(DATASET)
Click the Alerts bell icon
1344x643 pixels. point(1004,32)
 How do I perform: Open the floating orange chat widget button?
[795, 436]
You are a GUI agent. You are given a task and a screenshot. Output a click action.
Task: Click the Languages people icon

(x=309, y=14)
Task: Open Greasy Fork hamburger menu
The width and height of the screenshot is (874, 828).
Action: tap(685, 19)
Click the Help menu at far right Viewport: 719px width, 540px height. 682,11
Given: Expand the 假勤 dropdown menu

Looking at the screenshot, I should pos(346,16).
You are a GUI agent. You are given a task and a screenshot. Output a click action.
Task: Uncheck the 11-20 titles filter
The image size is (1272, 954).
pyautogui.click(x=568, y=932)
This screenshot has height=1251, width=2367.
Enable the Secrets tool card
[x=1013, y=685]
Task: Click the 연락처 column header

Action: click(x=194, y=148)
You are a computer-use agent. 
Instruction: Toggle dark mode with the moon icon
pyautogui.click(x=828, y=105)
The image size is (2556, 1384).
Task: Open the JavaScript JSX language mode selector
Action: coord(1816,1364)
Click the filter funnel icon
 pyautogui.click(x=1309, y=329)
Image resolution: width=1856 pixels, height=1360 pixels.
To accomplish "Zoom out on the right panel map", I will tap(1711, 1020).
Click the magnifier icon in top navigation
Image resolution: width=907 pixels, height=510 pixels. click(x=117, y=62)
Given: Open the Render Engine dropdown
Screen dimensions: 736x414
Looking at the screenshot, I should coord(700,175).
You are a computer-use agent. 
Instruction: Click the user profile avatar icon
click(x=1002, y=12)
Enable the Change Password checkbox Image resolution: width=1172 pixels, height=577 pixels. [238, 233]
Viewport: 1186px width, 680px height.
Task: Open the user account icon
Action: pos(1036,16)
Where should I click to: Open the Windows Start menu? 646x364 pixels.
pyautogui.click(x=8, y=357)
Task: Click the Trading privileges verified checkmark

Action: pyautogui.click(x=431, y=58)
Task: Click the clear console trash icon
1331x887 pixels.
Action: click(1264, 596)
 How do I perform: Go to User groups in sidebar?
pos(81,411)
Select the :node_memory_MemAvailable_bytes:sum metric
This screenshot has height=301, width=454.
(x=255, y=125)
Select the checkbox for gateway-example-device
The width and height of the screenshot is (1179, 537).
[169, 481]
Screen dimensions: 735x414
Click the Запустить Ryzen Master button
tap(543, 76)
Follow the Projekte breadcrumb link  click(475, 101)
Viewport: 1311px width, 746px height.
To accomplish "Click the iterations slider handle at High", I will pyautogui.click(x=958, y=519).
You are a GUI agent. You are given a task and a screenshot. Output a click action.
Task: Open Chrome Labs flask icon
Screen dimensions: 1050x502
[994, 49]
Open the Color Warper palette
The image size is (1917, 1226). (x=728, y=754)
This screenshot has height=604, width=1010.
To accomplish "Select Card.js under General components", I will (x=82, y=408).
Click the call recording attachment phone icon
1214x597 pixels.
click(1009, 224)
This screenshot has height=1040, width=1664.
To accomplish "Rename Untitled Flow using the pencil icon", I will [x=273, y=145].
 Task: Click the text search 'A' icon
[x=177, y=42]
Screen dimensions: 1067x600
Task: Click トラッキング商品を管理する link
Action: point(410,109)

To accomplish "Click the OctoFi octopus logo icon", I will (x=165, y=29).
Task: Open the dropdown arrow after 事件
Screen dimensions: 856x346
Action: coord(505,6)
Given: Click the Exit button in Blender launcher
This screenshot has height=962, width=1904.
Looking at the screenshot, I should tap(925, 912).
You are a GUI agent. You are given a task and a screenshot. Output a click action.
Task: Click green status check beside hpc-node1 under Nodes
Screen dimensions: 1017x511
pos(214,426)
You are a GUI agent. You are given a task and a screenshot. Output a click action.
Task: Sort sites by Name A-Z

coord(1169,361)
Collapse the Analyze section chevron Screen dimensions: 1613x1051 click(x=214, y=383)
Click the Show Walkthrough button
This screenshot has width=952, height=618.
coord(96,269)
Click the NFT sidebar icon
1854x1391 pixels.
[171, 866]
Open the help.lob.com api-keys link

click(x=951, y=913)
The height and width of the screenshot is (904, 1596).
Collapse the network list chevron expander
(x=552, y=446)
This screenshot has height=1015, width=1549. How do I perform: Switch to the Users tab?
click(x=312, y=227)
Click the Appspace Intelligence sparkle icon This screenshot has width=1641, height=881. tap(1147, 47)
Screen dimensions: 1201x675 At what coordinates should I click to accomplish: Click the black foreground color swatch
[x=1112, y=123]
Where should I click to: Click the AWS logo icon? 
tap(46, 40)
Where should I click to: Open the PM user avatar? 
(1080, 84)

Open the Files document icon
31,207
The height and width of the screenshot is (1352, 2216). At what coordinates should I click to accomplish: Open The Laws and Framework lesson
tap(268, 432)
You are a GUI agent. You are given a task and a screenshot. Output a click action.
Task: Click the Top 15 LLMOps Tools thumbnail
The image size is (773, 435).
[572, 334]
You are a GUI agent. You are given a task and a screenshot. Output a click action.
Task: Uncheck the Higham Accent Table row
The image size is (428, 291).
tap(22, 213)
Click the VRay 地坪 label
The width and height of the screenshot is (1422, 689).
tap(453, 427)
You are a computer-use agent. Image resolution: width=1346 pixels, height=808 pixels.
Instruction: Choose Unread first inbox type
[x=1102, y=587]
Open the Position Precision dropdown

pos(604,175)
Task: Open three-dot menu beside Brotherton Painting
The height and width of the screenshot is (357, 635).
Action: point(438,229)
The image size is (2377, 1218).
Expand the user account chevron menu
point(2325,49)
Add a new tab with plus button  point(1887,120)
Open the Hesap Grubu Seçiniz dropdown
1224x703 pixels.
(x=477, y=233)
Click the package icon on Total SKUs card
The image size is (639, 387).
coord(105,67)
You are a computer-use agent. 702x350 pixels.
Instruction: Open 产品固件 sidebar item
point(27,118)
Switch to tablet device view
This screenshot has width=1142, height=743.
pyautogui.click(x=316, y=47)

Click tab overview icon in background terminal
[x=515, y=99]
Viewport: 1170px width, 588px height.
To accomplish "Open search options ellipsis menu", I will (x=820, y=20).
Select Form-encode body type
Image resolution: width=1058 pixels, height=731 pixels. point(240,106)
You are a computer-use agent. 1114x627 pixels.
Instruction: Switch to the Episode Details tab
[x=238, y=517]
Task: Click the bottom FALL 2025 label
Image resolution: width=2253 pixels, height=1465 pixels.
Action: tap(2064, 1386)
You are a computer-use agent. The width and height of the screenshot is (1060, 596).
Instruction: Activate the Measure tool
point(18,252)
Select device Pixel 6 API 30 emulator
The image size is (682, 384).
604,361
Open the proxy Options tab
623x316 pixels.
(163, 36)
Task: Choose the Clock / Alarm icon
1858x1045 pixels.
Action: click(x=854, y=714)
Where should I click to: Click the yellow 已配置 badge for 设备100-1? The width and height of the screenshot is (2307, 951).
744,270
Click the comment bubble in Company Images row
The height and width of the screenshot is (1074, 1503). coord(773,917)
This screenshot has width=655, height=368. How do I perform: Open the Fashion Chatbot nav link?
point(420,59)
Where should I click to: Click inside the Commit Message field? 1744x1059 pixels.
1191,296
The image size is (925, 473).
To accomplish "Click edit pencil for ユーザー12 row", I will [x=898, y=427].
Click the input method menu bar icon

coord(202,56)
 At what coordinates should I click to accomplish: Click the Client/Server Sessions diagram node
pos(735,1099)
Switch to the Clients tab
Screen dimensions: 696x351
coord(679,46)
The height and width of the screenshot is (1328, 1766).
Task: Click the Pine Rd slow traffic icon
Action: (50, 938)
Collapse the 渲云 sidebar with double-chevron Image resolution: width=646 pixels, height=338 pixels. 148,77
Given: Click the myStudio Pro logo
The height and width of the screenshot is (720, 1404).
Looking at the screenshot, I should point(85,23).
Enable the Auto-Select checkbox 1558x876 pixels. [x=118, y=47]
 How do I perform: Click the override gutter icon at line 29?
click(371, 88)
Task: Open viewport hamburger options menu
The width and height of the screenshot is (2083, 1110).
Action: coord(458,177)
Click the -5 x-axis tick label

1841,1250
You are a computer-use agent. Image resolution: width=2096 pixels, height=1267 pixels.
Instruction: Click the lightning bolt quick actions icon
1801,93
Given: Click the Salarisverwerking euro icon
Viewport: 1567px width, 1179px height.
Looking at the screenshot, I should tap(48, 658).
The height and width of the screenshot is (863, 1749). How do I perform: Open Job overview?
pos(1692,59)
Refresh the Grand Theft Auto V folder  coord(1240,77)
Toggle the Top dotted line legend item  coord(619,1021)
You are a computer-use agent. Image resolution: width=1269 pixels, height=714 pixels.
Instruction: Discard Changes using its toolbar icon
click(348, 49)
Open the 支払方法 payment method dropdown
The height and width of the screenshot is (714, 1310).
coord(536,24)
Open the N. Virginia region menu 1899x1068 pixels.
(End DATASET)
## WHAT YOU ARE ASKED TO DO
From the entries above, tally every line holding the string "Uncheck". Give only the count.

## EXERCISE ANSWER
2